» AUSGEWÄHLTER AUSZUG
========
Homöopathisches Wirkprinzip der Ideen (1)

Daß der Film Vorbild für den Piloten der Germanwings war - der seine Maschine mitsamt den Passagieren in den Alpen gezielt zerschellen ließ, alles spricht für diese Variante - kann sicher nicht ausgeschlossen werden, vielleicht hat er ihn auf die Idee gebracht. Ideen haben so ihr Eigenleben. 

Sie sind wie winzigste Samenkörner, die durch die Lüfte, von Molekülpferd zu Molekülpferd getragen werden, und irgendwo irgendwann einen Boden finden, der sie aufnimmt und aufgehen läßt. Sie entfalten diese Wirkung, sobald sie irgendwie manifestiert, ausgesprochen, dargestellt sind, in Spuren, die man fast als homöopathisch bezeichnen könnte. Und irgendwie sind diese Wirkprinzipien der ahndungsvollen Ausrichtung als auch die Wirkmacht (die kleinsten Potenzen wirken am mächtigsten, und zwar durch und in den Empfängern, die sie von innen her überwältigen, weil sie als Außen kaum oder sogar als Mangel (!) konkretisierbar sind) vergleichbar.
========
» SCHRIFTLICHE AUFGABE A
Gib die Zeilen der Datensätze von der Zeile mit "The height and" bis einschließlich zum Ende der Datensätze vollständig wieder, die Aufforderungen eingeschlossen, und verschiebe dabei jede Koordinate in den Antworten um 127. Lass die Bilder in deiner Antwort weg.
========
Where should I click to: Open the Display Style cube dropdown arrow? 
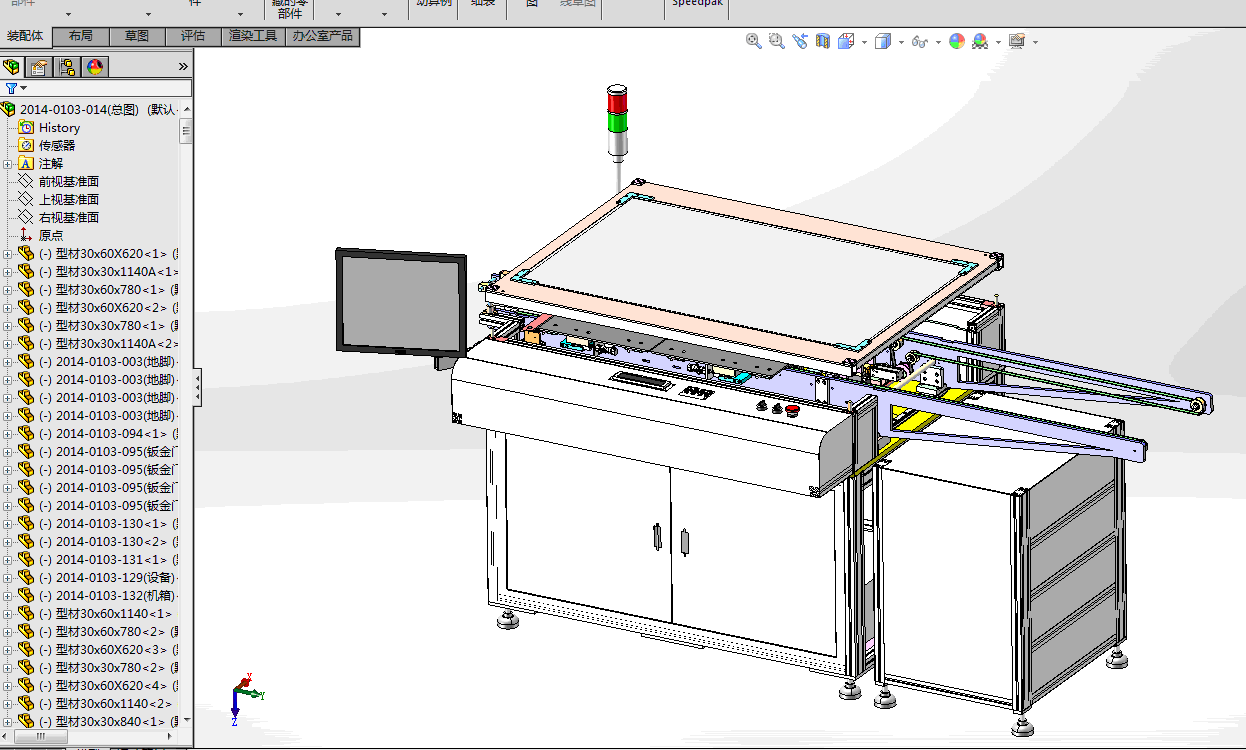tap(901, 42)
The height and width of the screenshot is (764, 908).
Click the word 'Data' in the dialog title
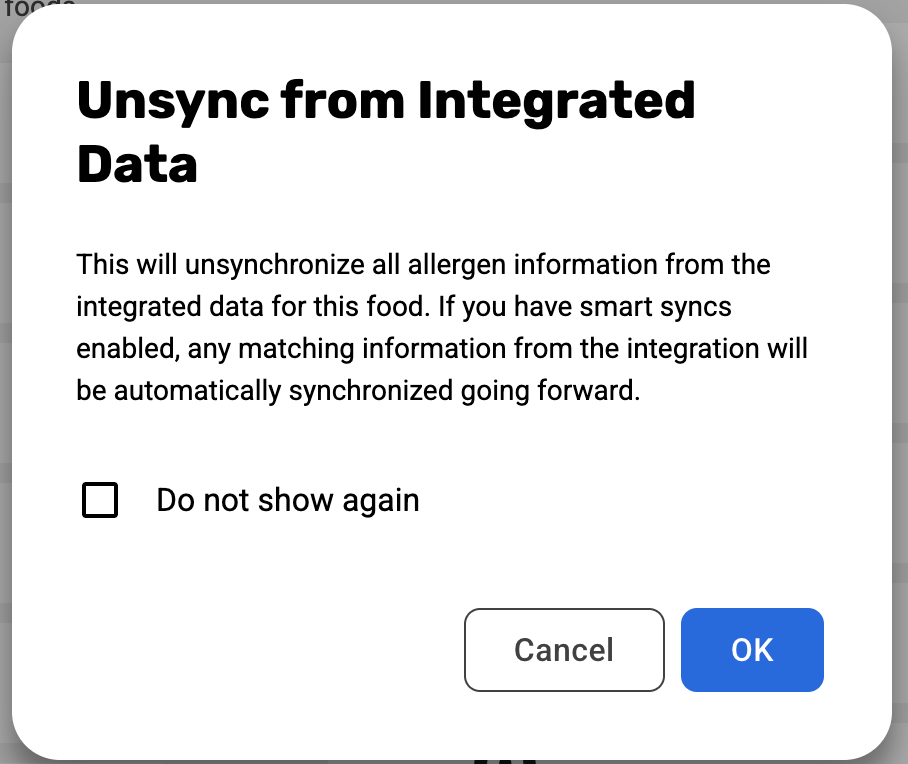(x=137, y=165)
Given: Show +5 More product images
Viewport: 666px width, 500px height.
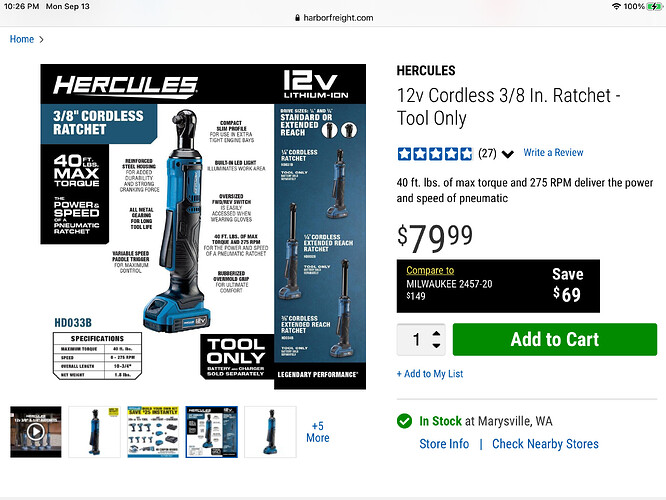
========
» SCHRIFTLICHE AUFGABE B
Aktualisiere den Auszug über das Wirkprinzip der Ideen von "Sie sind wie" bis einschließlich "konkretisierbar sind) vergleichbar.", indem du "Samenkörner" durch "Sporen" ersetzt, und gib diesen Abschnitt wieder.

» ANTWORT A
The height and width of the screenshot is (764, 908).
Click the word 'Data' in the dialog title
(x=264, y=292)
Given: Show +5 More product images
Viewport: 666px width, 500px height.

» ANTWORT B
Sie sind wie winzigste Sporen, die durch die Lüfte, von Molekülpferd zu Molekülpferd getragen werden, und irgendwo irgendwann einen Boden finden, der sie aufnimmt und aufgehen läßt. Sie entfalten diese Wirkung, sobald sie irgendwie manifestiert, ausgesprochen, dargestellt sind, in Spuren, die man fast als homöopathisch bezeichnen könnte. Und irgendwie sind diese Wirkprinzipien der ahndungsvollen Ausrichtung als auch die Wirkmacht (die kleinsten Potenzen wirken am mächtigsten, und zwar durch und in den Empfängern, die sie von innen her überwältigen, weil sie als Außen kaum oder sogar als Mangel (!) konkretisierbar sind) vergleichbar.